Stored items
----

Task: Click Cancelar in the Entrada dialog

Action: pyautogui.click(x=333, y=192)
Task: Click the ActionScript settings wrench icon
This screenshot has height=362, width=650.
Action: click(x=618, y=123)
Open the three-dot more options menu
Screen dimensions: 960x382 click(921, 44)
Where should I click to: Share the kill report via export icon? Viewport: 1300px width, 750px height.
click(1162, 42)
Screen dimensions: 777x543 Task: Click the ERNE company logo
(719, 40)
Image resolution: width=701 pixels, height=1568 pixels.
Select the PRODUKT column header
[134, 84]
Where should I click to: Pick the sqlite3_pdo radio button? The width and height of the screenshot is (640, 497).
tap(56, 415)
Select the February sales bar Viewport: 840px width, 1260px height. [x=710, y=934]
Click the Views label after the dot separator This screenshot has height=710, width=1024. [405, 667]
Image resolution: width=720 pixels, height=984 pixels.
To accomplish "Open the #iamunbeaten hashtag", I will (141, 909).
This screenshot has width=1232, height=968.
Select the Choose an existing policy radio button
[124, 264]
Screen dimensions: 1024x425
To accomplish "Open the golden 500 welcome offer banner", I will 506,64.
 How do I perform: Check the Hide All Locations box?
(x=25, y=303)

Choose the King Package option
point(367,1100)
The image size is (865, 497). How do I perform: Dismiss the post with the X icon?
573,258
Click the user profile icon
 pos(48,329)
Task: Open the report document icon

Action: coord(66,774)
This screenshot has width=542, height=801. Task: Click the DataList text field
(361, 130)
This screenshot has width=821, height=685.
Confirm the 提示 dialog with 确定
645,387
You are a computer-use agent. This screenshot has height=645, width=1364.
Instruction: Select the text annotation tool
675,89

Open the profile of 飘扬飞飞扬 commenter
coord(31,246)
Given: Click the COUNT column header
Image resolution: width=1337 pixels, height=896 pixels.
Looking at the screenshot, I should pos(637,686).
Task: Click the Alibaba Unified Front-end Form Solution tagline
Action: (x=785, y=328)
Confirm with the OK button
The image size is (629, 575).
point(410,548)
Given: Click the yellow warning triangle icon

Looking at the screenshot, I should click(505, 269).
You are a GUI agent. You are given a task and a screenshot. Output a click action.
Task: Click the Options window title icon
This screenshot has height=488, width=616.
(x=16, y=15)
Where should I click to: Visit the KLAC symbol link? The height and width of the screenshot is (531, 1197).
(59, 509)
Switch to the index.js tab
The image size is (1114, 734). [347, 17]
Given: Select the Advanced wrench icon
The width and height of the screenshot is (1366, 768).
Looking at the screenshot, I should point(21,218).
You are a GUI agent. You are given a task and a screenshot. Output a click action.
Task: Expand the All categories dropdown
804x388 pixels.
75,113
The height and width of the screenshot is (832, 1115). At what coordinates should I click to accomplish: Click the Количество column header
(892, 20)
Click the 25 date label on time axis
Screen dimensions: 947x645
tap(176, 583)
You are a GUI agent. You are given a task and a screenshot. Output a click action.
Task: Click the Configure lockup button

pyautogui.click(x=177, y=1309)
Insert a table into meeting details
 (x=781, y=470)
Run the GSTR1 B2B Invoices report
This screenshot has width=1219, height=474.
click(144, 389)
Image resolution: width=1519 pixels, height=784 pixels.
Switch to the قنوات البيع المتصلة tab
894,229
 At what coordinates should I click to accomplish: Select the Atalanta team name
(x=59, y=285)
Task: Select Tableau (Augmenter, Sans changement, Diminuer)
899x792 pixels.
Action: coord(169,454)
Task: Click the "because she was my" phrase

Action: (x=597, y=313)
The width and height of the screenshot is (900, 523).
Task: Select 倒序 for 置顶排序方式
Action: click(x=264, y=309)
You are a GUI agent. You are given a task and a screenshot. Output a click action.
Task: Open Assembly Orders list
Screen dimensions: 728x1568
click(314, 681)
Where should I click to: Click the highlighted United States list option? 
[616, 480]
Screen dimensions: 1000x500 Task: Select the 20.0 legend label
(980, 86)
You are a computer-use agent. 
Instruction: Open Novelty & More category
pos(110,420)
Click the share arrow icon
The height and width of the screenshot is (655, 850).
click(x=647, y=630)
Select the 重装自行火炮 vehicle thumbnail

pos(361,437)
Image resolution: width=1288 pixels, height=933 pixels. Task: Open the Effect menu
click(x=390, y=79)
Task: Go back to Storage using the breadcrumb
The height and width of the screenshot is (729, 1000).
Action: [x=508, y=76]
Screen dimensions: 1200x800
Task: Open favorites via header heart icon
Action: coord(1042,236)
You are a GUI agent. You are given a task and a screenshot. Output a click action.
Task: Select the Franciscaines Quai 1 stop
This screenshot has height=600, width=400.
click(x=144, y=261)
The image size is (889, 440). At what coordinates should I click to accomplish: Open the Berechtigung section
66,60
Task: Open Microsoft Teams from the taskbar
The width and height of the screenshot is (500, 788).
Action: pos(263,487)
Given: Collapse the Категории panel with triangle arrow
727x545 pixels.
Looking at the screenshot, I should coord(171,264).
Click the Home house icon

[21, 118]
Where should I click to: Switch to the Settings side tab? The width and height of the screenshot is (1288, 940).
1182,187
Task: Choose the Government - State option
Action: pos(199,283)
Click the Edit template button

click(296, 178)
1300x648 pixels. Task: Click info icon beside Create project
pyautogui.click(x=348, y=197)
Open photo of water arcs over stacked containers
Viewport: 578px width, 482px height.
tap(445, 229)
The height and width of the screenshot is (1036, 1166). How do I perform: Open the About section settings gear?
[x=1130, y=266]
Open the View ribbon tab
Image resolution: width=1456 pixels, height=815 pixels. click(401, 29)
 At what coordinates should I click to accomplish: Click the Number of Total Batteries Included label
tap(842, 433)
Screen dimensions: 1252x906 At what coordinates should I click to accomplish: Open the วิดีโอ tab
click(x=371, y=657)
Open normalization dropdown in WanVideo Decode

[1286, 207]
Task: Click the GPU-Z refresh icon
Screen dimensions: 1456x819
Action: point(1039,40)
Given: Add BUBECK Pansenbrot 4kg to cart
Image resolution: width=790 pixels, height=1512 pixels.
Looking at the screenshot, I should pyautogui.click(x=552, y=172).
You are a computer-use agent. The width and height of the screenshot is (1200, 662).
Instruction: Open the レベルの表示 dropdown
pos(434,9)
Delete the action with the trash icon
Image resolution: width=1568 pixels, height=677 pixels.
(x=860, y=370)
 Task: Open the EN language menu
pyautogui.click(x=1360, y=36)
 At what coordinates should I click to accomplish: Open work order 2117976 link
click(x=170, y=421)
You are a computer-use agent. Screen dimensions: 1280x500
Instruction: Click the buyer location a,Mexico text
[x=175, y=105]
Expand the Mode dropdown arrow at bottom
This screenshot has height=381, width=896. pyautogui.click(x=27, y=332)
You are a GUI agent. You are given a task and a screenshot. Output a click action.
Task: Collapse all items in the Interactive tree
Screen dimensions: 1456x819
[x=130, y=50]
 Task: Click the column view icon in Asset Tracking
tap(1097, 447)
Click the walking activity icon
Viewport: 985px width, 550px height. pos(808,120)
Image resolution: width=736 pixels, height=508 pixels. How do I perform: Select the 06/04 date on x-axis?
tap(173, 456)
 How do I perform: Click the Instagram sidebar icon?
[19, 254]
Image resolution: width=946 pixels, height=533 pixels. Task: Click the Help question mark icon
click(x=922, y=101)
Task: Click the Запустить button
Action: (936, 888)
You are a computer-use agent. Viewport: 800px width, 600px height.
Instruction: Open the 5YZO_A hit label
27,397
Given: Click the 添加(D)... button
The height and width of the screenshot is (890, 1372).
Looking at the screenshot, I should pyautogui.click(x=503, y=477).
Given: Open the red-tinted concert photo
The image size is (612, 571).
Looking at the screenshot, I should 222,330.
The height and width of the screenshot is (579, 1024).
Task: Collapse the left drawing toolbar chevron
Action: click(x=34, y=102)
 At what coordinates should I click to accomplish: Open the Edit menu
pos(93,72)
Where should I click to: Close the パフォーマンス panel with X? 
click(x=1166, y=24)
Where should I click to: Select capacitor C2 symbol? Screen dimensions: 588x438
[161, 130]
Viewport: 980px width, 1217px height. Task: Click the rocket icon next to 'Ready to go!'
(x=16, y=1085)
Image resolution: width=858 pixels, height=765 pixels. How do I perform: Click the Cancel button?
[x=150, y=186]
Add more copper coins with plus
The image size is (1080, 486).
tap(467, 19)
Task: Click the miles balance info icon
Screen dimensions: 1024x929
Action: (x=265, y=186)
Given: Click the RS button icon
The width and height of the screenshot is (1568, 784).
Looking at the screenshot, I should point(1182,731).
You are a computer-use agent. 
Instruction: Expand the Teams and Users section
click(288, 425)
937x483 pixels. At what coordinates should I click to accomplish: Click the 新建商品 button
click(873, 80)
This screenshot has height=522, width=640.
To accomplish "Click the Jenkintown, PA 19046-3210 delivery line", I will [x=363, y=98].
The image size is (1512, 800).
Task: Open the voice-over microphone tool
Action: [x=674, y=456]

----

PROBLEM: In the records above, the line with "Click the user profile icon" marks the start and the line with "You are a computer-use agent. This" marks the end; copy that stretch exactly, both lines included, and nothing else.

EXERCISE OUTPUT:
Click the user profile icon
 pos(48,329)
Task: Open the report document icon

Action: coord(66,774)
This screenshot has width=542, height=801. Task: Click the DataList text field
(361, 130)
This screenshot has width=821, height=685.
Confirm the 提示 dialog with 确定
645,387
You are a computer-use agent. This screenshot has height=645, width=1364.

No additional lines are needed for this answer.